In 2011, for the 100th anniversary of Hajduk Split, Slišković was chosen in the "Hajduk Split Best 11 of all-time".

International career
Although most experts expected Slišković to make a great international career, he was only capped 26 times for Yugoslavia. He scored three goals in the process. Slišković was prevented from playing in the 1982 FIFA World Cup due to an injury, sustained in the second half during a 1981–82 Yugoslav First League match between OFK Beograd and Hajduk Split. He then lost his place in the UEFA Euro 1984 Yugoslav squad after, allegedly, a Yugoslav-printed newspaper journalist quoted Slišković incorrectly after an interview after a friendly game between Yugoslavia and Switzerland (0–2) and caused the national team head coach, Todor Veselinović, to drop him from the squad. His final international was a November 1986 European Championship qualification match away against England.

Slišković began to play for the Bosnia and Herzegovina national team after the breakup of Yugoslavia in the early 1990s. He played three unofficial friendly games for Bosnia and Herzegovina in 1993 as the captain in all three games.

Managerial career
Right after ending his playing career, Slišković became the new manager of Hrvatski Dragovoljac in 1997. He managed Dragovoljac until 1998, after which he joined Zrinjski Mostar. In January 1999, Slišković joined Brotnjo and won the Herzeg-Bosnia Cup with the club in May of that same year.
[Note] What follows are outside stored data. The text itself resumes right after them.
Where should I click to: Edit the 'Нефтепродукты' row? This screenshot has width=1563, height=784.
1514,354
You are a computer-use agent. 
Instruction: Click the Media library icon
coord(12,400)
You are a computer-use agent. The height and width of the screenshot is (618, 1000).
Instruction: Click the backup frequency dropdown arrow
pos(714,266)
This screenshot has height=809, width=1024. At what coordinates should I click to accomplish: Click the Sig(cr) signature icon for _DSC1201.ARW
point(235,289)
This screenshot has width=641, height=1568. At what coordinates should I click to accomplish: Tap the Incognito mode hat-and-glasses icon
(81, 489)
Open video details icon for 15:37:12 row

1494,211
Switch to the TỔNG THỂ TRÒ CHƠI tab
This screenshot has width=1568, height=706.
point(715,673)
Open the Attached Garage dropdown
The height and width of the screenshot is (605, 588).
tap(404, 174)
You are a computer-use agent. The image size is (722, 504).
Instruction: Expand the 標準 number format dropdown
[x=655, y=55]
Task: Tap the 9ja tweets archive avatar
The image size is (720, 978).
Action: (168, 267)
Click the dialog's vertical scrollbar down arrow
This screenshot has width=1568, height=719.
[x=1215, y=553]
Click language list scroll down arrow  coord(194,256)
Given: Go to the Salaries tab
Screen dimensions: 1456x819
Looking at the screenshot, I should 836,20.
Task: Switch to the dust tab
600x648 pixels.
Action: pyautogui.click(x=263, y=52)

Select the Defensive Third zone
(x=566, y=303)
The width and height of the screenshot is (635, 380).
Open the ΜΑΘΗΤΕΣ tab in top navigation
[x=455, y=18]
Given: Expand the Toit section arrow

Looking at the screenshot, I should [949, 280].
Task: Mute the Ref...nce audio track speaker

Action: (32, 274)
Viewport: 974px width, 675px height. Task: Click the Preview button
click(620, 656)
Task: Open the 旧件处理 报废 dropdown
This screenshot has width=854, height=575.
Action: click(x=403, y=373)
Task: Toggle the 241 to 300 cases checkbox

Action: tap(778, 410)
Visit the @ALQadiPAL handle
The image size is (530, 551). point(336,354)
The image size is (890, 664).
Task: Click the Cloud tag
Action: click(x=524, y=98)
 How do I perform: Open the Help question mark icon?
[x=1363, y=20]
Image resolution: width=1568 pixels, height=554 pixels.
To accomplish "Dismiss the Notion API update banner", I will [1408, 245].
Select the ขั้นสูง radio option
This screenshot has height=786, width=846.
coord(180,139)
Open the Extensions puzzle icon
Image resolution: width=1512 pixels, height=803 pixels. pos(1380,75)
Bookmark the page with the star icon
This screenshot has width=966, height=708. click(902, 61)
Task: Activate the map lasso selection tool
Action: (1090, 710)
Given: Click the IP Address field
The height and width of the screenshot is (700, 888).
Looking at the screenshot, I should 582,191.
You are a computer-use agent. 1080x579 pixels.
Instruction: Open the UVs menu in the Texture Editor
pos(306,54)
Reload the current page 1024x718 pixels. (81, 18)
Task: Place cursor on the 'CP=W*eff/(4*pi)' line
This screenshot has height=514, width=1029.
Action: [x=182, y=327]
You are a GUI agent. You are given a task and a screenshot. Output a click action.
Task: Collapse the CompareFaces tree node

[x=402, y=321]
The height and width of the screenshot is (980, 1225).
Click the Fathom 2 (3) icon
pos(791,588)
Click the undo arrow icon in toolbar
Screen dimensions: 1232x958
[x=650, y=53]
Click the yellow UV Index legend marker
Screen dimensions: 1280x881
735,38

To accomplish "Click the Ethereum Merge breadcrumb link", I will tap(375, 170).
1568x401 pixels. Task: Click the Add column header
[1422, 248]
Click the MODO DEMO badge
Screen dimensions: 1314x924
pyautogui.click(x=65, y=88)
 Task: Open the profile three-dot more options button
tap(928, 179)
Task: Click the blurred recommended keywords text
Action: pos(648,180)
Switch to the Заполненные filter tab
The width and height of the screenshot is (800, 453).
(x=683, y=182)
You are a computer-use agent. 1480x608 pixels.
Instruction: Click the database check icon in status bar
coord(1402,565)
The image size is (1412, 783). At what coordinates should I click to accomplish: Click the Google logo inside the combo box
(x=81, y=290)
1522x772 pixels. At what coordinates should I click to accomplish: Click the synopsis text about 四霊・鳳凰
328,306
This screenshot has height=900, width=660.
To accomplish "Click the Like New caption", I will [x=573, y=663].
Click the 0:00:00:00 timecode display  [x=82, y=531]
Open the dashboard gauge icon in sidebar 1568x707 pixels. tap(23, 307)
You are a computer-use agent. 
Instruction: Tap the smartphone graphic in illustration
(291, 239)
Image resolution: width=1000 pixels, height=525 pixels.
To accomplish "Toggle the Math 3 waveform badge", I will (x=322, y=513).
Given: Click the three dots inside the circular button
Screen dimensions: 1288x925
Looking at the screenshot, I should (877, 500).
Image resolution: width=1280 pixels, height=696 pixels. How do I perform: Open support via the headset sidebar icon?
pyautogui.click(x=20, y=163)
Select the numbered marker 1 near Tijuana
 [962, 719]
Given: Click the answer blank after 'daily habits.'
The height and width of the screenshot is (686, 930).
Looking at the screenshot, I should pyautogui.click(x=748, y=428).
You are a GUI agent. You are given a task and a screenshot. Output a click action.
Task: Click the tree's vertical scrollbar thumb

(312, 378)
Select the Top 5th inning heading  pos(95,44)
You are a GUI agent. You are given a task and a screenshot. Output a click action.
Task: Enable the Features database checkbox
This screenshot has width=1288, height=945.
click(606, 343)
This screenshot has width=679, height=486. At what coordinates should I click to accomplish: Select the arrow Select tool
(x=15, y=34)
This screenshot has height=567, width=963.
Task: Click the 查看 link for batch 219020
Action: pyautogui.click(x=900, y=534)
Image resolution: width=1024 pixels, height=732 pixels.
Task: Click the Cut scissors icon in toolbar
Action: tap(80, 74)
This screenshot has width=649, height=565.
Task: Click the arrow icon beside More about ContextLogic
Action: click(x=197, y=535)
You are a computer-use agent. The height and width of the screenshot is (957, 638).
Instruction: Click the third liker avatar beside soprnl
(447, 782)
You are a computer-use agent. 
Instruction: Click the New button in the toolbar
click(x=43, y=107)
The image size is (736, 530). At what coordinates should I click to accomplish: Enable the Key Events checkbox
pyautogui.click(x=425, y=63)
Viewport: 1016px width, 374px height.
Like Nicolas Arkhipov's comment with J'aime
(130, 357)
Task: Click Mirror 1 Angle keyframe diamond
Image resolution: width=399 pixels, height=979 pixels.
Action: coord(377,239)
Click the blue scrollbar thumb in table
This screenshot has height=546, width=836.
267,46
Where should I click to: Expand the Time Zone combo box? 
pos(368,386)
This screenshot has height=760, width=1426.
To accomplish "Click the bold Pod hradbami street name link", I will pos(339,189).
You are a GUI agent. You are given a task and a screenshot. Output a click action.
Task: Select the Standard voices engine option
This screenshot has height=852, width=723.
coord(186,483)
In the winter of 2000, he left Brotnjo and became an assistant manager to Mišo Smajlović in the Bosnia and Herzegovina national team. Slišković became the head coach of the national team in March 2002, after Smajlović left the team because of his contract expiring. Slišković stayed as the head coach until 2006. In 2004, he won the award "Best Bosnia and Herzegovina Coach" by Dnevni avaz and the "Bosnia and Herzegovina Man of the Year" also in 2004. While Bosnia and Herzegovina head coach, on 24 August 2004, Slišković replaced Ivan Katalinić and simultaneously became the new Hajduk Split manager. On 10 April 2005, he got sacked at Hajduk.

From 2005 until 2007, Slišković once again managed Zrinjski Mostar, making decent results. By the summer of 2008, he was appointed manager of Albanian Superliga club Tirana, but shortly after left the club in December of that year. In March 2010, Romanian club Unirea Alba Iulia hired Slišković until the end of the season, replacing Adrian Falub. In April 2011, he again came back to Bosnia and Herzegovina taking the manager position at Bosnian Premier League club Široki Brijeg, reaching the fourth position in the 2010–11 Bosnian Premier League season and qualifying for the 2011–12 UEFA Europa League first qualifying round.

On 19 January 2012, Chinese Super League side Qingdao Jonoon announced that they signed a contract with Slišković to replace South Korean manager Chang Woe-ryong. From April to June 2015, he once again managed Široki Brijeg.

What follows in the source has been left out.